• _RECORDS SUPPLIED_
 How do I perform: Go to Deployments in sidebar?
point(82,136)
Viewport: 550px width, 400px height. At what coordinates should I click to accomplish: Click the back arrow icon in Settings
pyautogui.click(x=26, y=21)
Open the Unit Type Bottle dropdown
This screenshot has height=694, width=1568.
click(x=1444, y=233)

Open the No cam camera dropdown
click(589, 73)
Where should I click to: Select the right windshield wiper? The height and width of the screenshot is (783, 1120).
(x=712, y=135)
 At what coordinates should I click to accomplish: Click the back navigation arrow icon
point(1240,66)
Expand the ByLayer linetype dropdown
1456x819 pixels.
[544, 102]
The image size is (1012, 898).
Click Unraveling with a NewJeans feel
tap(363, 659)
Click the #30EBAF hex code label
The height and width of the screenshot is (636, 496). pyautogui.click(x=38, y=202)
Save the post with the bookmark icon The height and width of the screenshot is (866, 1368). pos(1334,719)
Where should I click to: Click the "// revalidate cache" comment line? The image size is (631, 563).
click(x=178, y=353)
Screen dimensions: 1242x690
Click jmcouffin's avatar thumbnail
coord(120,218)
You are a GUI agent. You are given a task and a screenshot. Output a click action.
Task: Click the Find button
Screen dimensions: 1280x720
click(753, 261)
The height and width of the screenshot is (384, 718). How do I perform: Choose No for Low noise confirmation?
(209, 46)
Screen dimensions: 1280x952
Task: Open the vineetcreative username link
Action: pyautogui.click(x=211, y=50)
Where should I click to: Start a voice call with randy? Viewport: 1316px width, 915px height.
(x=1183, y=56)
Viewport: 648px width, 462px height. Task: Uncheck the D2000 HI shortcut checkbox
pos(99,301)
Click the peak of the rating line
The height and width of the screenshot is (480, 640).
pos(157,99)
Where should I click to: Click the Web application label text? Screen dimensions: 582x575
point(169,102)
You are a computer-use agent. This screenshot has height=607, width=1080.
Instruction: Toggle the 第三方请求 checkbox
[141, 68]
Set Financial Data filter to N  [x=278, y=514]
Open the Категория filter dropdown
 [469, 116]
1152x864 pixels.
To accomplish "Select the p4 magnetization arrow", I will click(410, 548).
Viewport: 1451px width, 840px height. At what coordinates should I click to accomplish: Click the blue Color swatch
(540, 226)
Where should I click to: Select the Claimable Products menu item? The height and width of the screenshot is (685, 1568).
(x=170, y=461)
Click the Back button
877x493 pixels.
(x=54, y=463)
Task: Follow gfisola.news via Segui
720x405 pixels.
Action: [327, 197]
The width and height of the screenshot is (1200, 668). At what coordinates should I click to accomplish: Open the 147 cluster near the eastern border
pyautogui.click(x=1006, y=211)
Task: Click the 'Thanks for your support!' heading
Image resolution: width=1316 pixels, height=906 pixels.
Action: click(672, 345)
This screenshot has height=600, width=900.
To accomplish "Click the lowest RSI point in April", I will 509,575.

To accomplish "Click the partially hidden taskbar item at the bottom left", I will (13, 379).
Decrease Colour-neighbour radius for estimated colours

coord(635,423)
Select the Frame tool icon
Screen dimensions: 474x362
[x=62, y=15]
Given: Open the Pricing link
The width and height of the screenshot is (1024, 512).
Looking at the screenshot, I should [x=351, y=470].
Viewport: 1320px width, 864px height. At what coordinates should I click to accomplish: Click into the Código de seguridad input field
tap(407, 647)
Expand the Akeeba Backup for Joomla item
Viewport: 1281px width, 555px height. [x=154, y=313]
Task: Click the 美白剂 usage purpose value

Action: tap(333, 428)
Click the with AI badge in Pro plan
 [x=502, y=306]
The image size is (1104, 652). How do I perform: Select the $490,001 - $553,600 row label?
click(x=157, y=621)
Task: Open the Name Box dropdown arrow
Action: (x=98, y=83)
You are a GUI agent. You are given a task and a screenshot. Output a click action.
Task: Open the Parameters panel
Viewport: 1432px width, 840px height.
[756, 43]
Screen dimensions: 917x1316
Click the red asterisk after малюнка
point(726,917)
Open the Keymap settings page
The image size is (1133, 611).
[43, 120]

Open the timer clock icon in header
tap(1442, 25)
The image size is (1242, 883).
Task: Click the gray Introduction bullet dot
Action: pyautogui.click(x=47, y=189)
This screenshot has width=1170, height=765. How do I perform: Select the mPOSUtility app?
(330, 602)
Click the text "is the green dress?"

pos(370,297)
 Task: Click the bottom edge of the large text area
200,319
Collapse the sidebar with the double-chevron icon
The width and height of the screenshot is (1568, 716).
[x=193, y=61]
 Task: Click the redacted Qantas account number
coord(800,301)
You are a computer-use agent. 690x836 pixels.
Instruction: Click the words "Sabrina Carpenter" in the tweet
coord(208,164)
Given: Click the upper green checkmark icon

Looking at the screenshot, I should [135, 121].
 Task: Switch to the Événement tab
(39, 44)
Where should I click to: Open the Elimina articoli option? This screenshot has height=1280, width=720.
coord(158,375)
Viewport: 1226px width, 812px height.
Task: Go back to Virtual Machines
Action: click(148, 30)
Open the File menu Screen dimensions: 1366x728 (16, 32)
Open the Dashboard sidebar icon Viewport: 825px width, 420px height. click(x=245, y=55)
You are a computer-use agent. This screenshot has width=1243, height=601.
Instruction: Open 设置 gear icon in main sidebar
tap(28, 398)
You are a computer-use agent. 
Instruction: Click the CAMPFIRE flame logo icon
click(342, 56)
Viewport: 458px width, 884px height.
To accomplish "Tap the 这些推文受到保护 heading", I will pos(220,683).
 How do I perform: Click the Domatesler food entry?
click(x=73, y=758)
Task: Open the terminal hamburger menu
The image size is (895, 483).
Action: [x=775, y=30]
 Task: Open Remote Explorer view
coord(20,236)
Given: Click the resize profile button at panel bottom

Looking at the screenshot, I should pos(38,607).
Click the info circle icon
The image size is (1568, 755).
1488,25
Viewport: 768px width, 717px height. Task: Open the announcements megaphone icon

• _EXERCISE DETAILS_
Down to the last line, return the data above exactly.

• _EXPECTED OUTPUT_
 How do I perform: Go to Deployments in sidebar?
point(82,136)
Viewport: 550px width, 400px height. At what coordinates should I click to accomplish: Click the back arrow icon in Settings
pyautogui.click(x=26, y=21)
Open the Unit Type Bottle dropdown
This screenshot has height=694, width=1568.
click(x=1444, y=233)

Open the No cam camera dropdown
click(589, 73)
Where should I click to: Select the right windshield wiper? The height and width of the screenshot is (783, 1120).
(x=712, y=135)
 At what coordinates should I click to accomplish: Click the back navigation arrow icon
point(1240,66)
Expand the ByLayer linetype dropdown
1456x819 pixels.
[544, 102]
The image size is (1012, 898).
Click Unraveling with a NewJeans feel
tap(363, 659)
Click the #30EBAF hex code label
The height and width of the screenshot is (636, 496). pyautogui.click(x=38, y=202)
Save the post with the bookmark icon The height and width of the screenshot is (866, 1368). pos(1334,719)
Where should I click to: Click the "// revalidate cache" comment line? The image size is (631, 563).
click(x=178, y=353)
Screen dimensions: 1242x690
Click jmcouffin's avatar thumbnail
coord(120,218)
You are a GUI agent. You are given a task and a screenshot. Output a click action.
Task: Click the Find button
Screen dimensions: 1280x720
click(753, 261)
The height and width of the screenshot is (384, 718). How do I perform: Choose No for Low noise confirmation?
(209, 46)
Screen dimensions: 1280x952
Task: Open the vineetcreative username link
Action: pyautogui.click(x=211, y=50)
Where should I click to: Start a voice call with randy? Viewport: 1316px width, 915px height.
(x=1183, y=56)
Viewport: 648px width, 462px height. Task: Uncheck the D2000 HI shortcut checkbox
pos(99,301)
Click the peak of the rating line
The height and width of the screenshot is (480, 640).
pos(157,99)
Where should I click to: Click the Web application label text? Screen dimensions: 582x575
point(169,102)
You are a computer-use agent. This screenshot has height=607, width=1080.
Instruction: Toggle the 第三方请求 checkbox
[141, 68]
Set Financial Data filter to N  [x=278, y=514]
Open the Категория filter dropdown
 [469, 116]
1152x864 pixels.
To accomplish "Select the p4 magnetization arrow", I will click(410, 548).
Viewport: 1451px width, 840px height. At what coordinates should I click to accomplish: Click the blue Color swatch
(540, 226)
Where should I click to: Select the Claimable Products menu item? The height and width of the screenshot is (685, 1568).
(x=170, y=461)
Click the Back button
877x493 pixels.
(x=54, y=463)
Task: Follow gfisola.news via Segui
720x405 pixels.
Action: [327, 197]
The width and height of the screenshot is (1200, 668). At what coordinates should I click to accomplish: Open the 147 cluster near the eastern border
pyautogui.click(x=1006, y=211)
Task: Click the 'Thanks for your support!' heading
Image resolution: width=1316 pixels, height=906 pixels.
Action: click(672, 345)
This screenshot has height=600, width=900.
To accomplish "Click the lowest RSI point in April", I will 509,575.

To accomplish "Click the partially hidden taskbar item at the bottom left", I will (13, 379).
Decrease Colour-neighbour radius for estimated colours

coord(635,423)
Select the Frame tool icon
Screen dimensions: 474x362
[x=62, y=15]
Given: Open the Pricing link
The width and height of the screenshot is (1024, 512).
Looking at the screenshot, I should [x=351, y=470].
Viewport: 1320px width, 864px height. At what coordinates should I click to accomplish: Click into the Código de seguridad input field
tap(407, 647)
Expand the Akeeba Backup for Joomla item
Viewport: 1281px width, 555px height. [x=154, y=313]
Task: Click the 美白剂 usage purpose value

Action: tap(333, 428)
Click the with AI badge in Pro plan
 [x=502, y=306]
The image size is (1104, 652). How do I perform: Select the $490,001 - $553,600 row label?
click(x=157, y=621)
Task: Open the Name Box dropdown arrow
Action: (x=98, y=83)
You are a GUI agent. You are given a task and a screenshot. Output a click action.
Task: Open the Parameters panel
Viewport: 1432px width, 840px height.
[756, 43]
Screen dimensions: 917x1316
Click the red asterisk after малюнка
point(726,917)
Open the Keymap settings page
The image size is (1133, 611).
[43, 120]

Open the timer clock icon in header
tap(1442, 25)
The image size is (1242, 883).
Task: Click the gray Introduction bullet dot
Action: pyautogui.click(x=47, y=189)
This screenshot has width=1170, height=765. How do I perform: Select the mPOSUtility app?
(330, 602)
Click the text "is the green dress?"

pos(370,297)
 Task: Click the bottom edge of the large text area
200,319
Collapse the sidebar with the double-chevron icon
The width and height of the screenshot is (1568, 716).
[x=193, y=61]
 Task: Click the redacted Qantas account number
coord(800,301)
You are a computer-use agent. 690x836 pixels.
Instruction: Click the words "Sabrina Carpenter" in the tweet
coord(208,164)
Given: Click the upper green checkmark icon

Looking at the screenshot, I should [135, 121].
 Task: Switch to the Événement tab
(39, 44)
Where should I click to: Open the Elimina articoli option? This screenshot has height=1280, width=720.
coord(158,375)
Viewport: 1226px width, 812px height.
Task: Go back to Virtual Machines
Action: click(148, 30)
Open the File menu Screen dimensions: 1366x728 (16, 32)
Open the Dashboard sidebar icon Viewport: 825px width, 420px height. click(x=245, y=55)
You are a computer-use agent. This screenshot has width=1243, height=601.
Instruction: Open 设置 gear icon in main sidebar
tap(28, 398)
You are a computer-use agent. 
Instruction: Click the CAMPFIRE flame logo icon
click(342, 56)
Viewport: 458px width, 884px height.
To accomplish "Tap the 这些推文受到保护 heading", I will pos(220,683).
 How do I perform: Click the Domatesler food entry?
click(x=73, y=758)
Task: Open the terminal hamburger menu
The image size is (895, 483).
Action: [x=775, y=30]
 Task: Open Remote Explorer view
coord(20,236)
Given: Click the resize profile button at panel bottom

Looking at the screenshot, I should pos(38,607).
Click the info circle icon
The image size is (1568, 755).
1488,25
Viewport: 768px width, 717px height. Task: Open the announcements megaphone icon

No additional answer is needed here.